Skuy scanned medical journals and newspapers for reports about curious attempts at contraception, such as the Australian boys who used candy wrappers as condoms or the British woman who used the top of a teapot as a diaphragm.

When traveling, he made a point of asking local guides about their customs.

"I would move from 'Show us the local temple,' to 'Let's go look for a family planning clinic,' " he said. "It was a priority."

Once, in India, a guide showed him a neem tree, renowned for its medicinal properties. Skuy remembered reading that Indian women used to steep branches from the tree in a special "fumigation" kettle, then stand over the steam after intercourse, hoping that would prevent pregnancy. He snipped off a few branches for his museum. His wife, a professional potter, made a ceramic replica of a fumigation kettle for the display.
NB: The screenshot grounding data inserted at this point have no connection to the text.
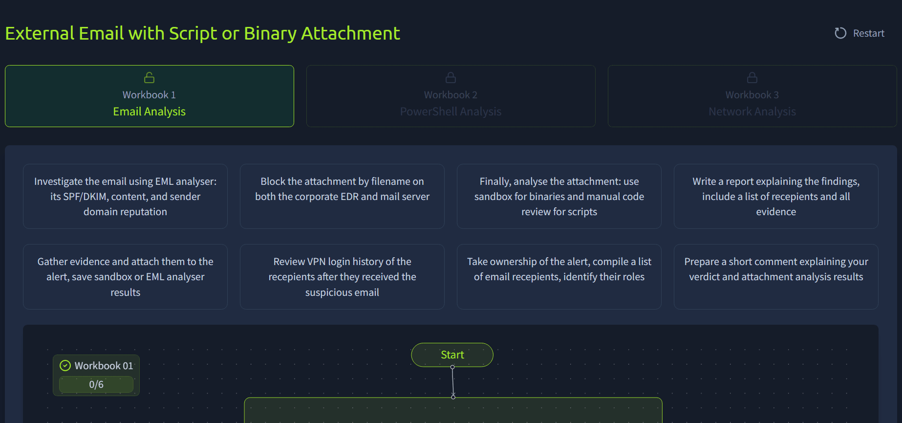Viewport: 902px width, 423px height.
Task: Select the 'Write a report explaining the findings' card
Action: 776,197
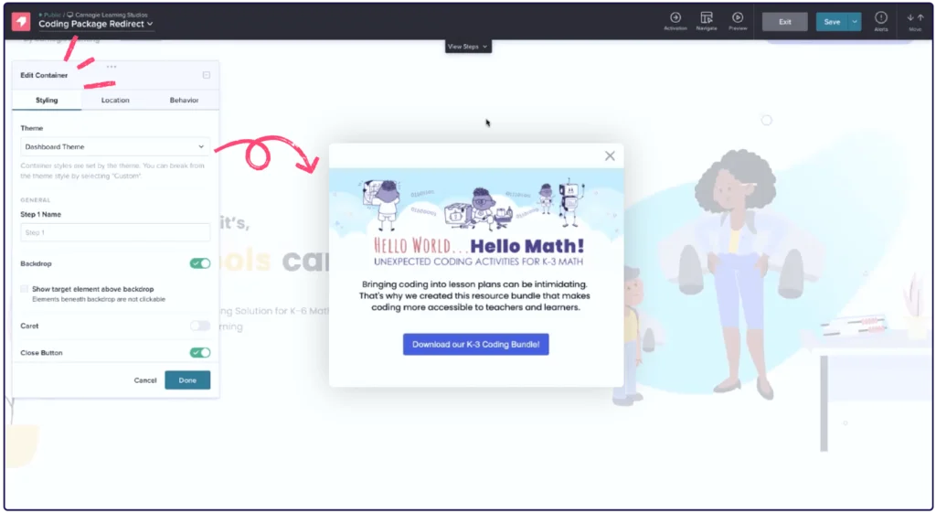The image size is (936, 513).
Task: Click the panel drag handle dots
Action: [x=112, y=66]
As his collection grew, Skuy took it to medical conventions across Europe and Asia. Participants often tipped him off to colleagues who collected interesting devices — which is how Skuy ended up in an Israeli gynecologist's office, bartering several duplicates from his collection for three crude homemade metal IUDs she had removed from Russian patients.

"They were trading, like you might trade hockey cards!" Elsa recalled.

Other finds were pure serendipity.

One day in the 1980s, a woman came to Skuy's office to offer him a link from her charm bracelet.

It was a small gold wishbone. She had come across it in her husband's pharmacy, and finding the shape fanciful, had hooked it on her bracelet. There it remained for two decades — until she saw a newspaper photo of Skuy's collection and realized that her beloved charm was an old-time cervical plug.

http://www.latimes.com/news/nationw...0dec30,0,5775537.story?coll=la-home-headlines

My old anatomy/physiology prof once had a story of a woman from the South who complained to her doctor that a leaf was growing out of her vagina. Well, it turned out that she stuffed a sweet potato up her uterus (iirc). It rotted and she had to have a hysterectomy.